Amidst this development, FIIs are now looking at China as an alternative investment destination. It is expected the trend will continue as China remains one of the most favoured markets among the lot of emerging markets (all thanks to its super manufacturing capabilities). One of the major reasons for such behaviour has been that the Chinese stocks have outperformed in last few months. Their cheaper valuations have made them lucrative enough to attract investors. Further, regulators in China have also supported the investors by introducing a scheme which allows foreigners to buy China’s mainland ‘A’ shares though the Hong Kong stock exchange and vice-versa. Further, the back to back rate cut from the Chinese Central Bank not only surprised the market but did the needful in attracting funds.
(In the past the Chinese index has doubled as China’s central bank has cut interest rates twice since November 2014. It is expected that the government will ease policy further in order to meet the growth target of 7 per cent. This indicates that the market has growth opportunities going forward and we can see an upside in the index over the next 1 year period. The market doubled in the past as it witnessed traders borrowing money for investment in shares and also new investors entering stock market at an unprecedented pace. It is seen that Chinese market (historically) has seen bull market every 6-7 years in a cyclical manner post which bear phase is witnessed when majority retail investors stay away from the market.)
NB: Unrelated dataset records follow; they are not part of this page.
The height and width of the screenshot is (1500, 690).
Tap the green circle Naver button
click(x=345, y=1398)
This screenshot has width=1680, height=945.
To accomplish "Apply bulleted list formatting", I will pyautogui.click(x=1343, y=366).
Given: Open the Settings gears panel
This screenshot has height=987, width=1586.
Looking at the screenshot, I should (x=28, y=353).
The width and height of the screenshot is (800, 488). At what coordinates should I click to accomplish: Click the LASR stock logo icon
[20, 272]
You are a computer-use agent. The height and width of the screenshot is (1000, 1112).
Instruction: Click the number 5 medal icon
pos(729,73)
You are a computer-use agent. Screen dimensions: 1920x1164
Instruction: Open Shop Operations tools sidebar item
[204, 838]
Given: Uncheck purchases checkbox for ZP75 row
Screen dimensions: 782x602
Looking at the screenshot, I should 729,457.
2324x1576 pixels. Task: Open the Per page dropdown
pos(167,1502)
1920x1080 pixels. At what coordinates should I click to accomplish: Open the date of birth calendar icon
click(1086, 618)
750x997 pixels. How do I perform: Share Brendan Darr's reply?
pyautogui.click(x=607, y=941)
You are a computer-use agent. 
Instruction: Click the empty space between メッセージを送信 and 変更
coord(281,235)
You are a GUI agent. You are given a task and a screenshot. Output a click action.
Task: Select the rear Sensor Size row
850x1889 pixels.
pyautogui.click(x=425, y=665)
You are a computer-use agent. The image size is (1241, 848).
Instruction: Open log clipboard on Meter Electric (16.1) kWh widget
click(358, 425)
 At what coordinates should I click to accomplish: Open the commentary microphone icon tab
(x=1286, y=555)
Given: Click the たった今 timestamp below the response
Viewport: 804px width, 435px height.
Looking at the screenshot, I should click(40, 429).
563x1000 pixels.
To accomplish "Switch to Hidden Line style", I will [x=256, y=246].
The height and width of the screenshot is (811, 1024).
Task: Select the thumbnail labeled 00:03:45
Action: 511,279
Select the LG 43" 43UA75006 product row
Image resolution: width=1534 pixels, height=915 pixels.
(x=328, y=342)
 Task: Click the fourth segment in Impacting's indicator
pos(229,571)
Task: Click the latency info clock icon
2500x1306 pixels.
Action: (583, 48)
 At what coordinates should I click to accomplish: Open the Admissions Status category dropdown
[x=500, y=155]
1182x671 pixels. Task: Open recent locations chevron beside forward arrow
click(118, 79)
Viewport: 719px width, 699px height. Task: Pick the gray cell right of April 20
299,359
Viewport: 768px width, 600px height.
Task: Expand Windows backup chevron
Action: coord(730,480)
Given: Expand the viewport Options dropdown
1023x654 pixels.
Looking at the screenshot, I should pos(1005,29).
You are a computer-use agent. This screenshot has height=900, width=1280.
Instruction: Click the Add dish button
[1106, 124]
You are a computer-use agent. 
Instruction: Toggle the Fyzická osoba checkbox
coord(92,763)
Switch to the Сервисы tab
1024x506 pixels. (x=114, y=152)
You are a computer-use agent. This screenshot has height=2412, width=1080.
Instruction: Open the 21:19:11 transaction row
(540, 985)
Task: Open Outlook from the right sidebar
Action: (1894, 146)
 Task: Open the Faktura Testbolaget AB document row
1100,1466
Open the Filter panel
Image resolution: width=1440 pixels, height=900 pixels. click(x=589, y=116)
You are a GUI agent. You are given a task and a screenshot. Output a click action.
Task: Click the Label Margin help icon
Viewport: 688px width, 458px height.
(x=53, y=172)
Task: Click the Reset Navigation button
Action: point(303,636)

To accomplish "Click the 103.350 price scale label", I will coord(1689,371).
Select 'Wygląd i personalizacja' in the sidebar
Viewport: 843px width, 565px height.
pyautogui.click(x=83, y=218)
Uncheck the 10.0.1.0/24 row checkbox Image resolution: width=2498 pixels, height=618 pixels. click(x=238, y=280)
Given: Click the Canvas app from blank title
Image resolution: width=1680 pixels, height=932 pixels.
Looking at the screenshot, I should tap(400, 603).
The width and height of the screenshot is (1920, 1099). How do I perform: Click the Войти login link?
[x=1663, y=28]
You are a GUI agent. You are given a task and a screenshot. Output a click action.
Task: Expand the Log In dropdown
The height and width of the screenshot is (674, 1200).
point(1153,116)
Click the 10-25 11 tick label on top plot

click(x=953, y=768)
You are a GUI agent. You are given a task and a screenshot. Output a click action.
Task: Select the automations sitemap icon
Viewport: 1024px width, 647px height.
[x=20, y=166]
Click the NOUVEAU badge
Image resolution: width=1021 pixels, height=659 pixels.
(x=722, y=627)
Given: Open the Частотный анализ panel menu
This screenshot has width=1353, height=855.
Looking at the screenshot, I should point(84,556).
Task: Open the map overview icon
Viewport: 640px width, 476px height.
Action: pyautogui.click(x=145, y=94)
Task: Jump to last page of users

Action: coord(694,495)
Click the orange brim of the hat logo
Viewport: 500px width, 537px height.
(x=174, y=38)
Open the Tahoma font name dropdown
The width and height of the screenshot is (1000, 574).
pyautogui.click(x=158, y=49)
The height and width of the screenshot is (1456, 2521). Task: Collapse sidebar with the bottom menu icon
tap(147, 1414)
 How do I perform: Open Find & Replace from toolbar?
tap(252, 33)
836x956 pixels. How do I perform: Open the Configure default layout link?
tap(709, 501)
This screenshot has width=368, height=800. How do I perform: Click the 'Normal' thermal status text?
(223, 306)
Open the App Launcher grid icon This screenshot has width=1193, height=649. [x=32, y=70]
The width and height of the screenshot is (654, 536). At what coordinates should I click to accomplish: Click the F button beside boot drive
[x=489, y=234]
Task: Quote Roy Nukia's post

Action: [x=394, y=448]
Further, the MAT (minimum alternate tax) issue added fuel to the fire where the Finance minister took an important step by clarifying that w.e.f April 1, 2015, MAT will not be applicable to FIIs. This indicates that FIIs have to resolve the issues of the past years.
Factors impacting FII
- Risk- When risk in a market increases, the foreign investors pull out money thereby creating deficiency of funds
- Inflation- High inflation results in declining returns on fixed income instruments like bonds and fixed deposits.
- Interest rates- Interest rate is one of the key factor which determines how a business would perform. For a business, cost of borrowing rises with interest rate change thereby impacting the profitability of the company. This also results in delaying any investment activity which may be funded by borrowing funds. A low interest rate attracts more funds in an economy from foreign investors.
- Political instability- If any news which impacts the nation in a negative way results in FIIs pulling out of the market. On the other hand, if there is any good news, returns increases thereby attracting FIIs.
- Equity Returns- This is the main driving force for FIIs. Any increase in return in the target market vis-à-vis home market of FIIs will attract more funds.